Directives
1. Output the passage of the power cage forum thread from "my CF475 fits" up to and including "down at all?".
2. In the power cage forum thread, how high is the body max cf375 from powerhouse fitness?

Document text
──────
# Looking to buy a power cage



## faultline (Feb 5, 2010)

In looking to upgrade my home gym by getting rid of my squat stands and getting a power cage.

Trouble is the ceiling is quite low, I've looked at this one:










Which is a body max cf375 from powerhouse fitness and it's 6 foot 11 high, even this may be too high, I need to measure up my shed tomorrow.

So does anyone know of a power cage that is shorter than your average?

From memory I'm guessing it's around 6'8 but I'll check for definite tomorrow.


----------



## faultline (Feb 5, 2010)

The roof slopes, so from about 7 foot to 6'10.

Might be able to squeeze it in if the measurements of the cage are exact


----------



## Prince Adam (Mar 17, 2012)

faultline said:


> The roof slopes, so from about 7 foot to 6'10.
> 
> Might be able to squeeze it in if the measurements of the cage are exact


You looked at the cf415 I think it's called?


----------



## faultline (Feb 5, 2010)

No, I'll look into that, is it shorter than normal ones?


----------



## badly_dubbed (Nov 21, 2011)

my CF475 fits into a normal height room, roughly 7ft 

http://www.uk-muscle.co.uk/general-conversation/175917-my-home-gym.html

some pics to give you an idea here


----------



## faultline (Feb 5, 2010)

Probably a couple of inches to high, could it be cut down at all?

And just drill new bolt holes?


----------



## badly_dubbed (Nov 21, 2011)
──────
Data section
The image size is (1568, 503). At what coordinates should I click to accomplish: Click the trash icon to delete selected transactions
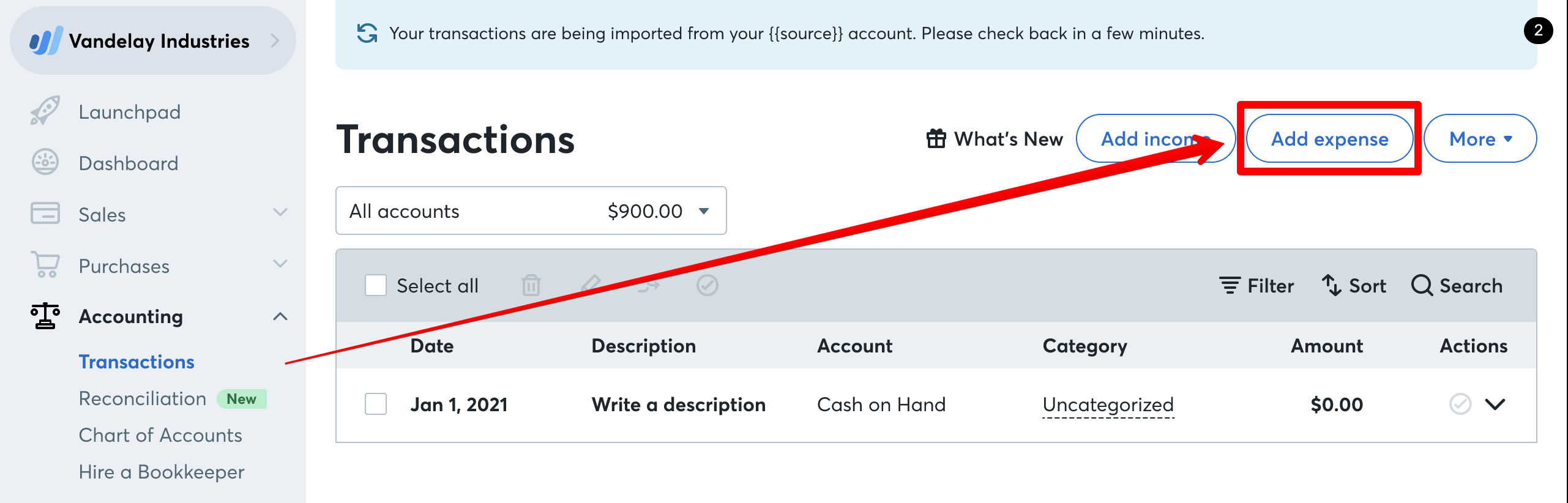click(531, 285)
──────
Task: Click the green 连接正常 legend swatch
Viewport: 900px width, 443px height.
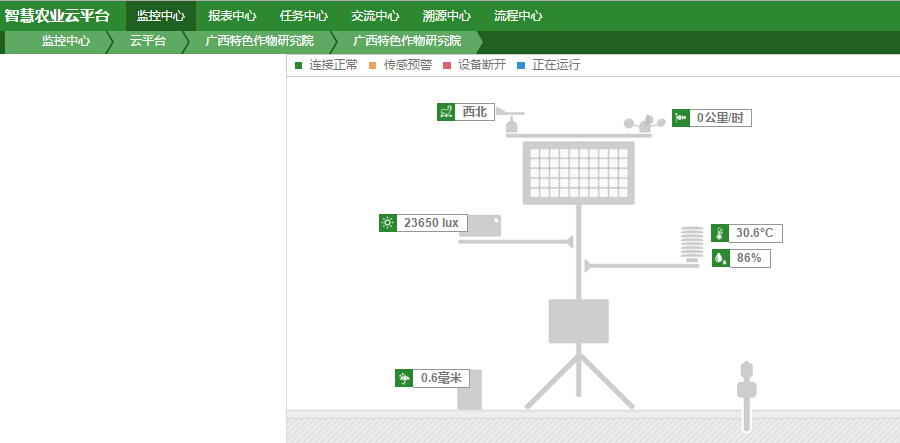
──────
Task responses
1.
my CF475 fits into a normal height room, roughly 7ft 

http://www.uk-muscle.co.uk/general-conversation/175917-my-home-gym.html

some pics to give you an idea here


----------



## faultline (Feb 5, 2010)

Probably a couple of inches to high, could it be cut down at all?

2. 6 foot 11